Ultrashort laser pulses squeezed out of graphene
Experiments suggest that the carbon sheets can produce beams in broad range of colours.
Graphene's hexagonal lattice of carbon atoms can absorb laser light like a sponge and then release it in bursts lasting just a fraction of a nanosecond. |
Graphene, hailed as one of the thinnest, strongest and most conductive materials ever found, seems to have bagged one more amazing property. Experiments suggest that it can be used to create ultrashort laser pulses of any colour, owing to an ability to absorb light over a broad range of wavelengths.
The discovery could help researchers to build small, cheap and highly versatile ultrashort-pulse lasers, with potential applications ranging from micro-machinery to medicine.
Conventional ultrashort-pulse lasers use a material that absorbs light like a sponge and then releases it back in quick bursts, typically lasting for femtoseconds (one femtosecond is 10−15 seconds, or one millionth of a billionth of a second). These 'saturable absorbers' function only at specific wavelengths, says Roy Taylor, a physicist at Imperial College London. Applications such as monitoring pollutants in the atmosphere need to use multiple wavelengths to detect a range of molecules, so several separate lasers are required.
In 2009, physicist Andrea Ferrari of the University of Cambridge, UK, and his collaborators first showed that graphene — a one-atom-thick sheet of carbon, with the atoms arranged in hexagons like chicken wire — can act as a light sponge in the infrared spectrum1. More recently, Taylor, Ferrari and colleagues from the United Kingdom and Switzerland have coaxed the material to produce pulses of infrared radiation lasting tens of femtoseconds2, 3.

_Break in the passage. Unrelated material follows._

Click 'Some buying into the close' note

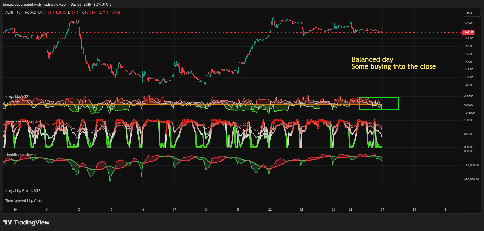[394, 66]
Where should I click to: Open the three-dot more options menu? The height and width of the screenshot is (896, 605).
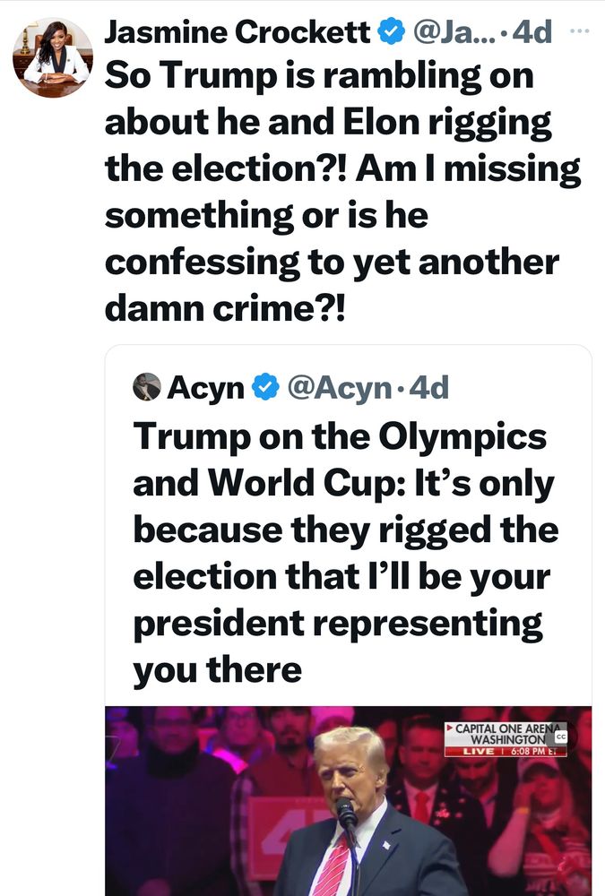click(x=581, y=31)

Now, the researchers have improved their device to produce a broad spectrum of infrared wavelengths, which are useful in applications such as fibre optic communications. Moreover, their results, together with the known properties of graphene, suggest that the material should be able to yield similar ultrashort pulses over the entire spectrum of visible light as well, says Ferrari. The team's latest results will be reported at the Conference on Lasers and Electro-Optics in San Jose, California, in June.
On–off switch
Graphene’s ability to absorb light of any colour comes from the peculiar structure of the energy levels of its electrons. In a typical solid non-metal material, electrons can exist in a low-energy state, in which they are bound to atoms, or in a higher-energy state, where they are able to move around and carry an electric current. Between these two states is a 'band gap', which requires a certain energy to be bridged. An electron can cross the band gap if the material absorbs light with that particular energy — which means a particular wavelength. In the semiconductor materials used to make transistors in computer chips, electrons jumping over the band gap switch the current from 'off' to 'on'.
In graphene, by contrast, there is no band gap, and the electrons' energy can vary along a continuum. That makes single-sheet graphene useless in transistors, says Byung Hee Hong, a physicist at Seoul National University, but it gives the material an advantage in optics, enabling it to absorb a wide range of wavelengths of light.
“Usually, different materials are needed for different wavelengths, and there are not many [conventional] materials that can be used for the near-infrared region,” says Hong, who was not involved in the new study.
Graphene is also chemically and mechanically stable enough to prevent thermal damage by intense laser beams, Hong adds. And a major advantage of graphene-based ultrashort-pulse lasers is that these devices can be as small as a pencil, making them versatile and easy to use.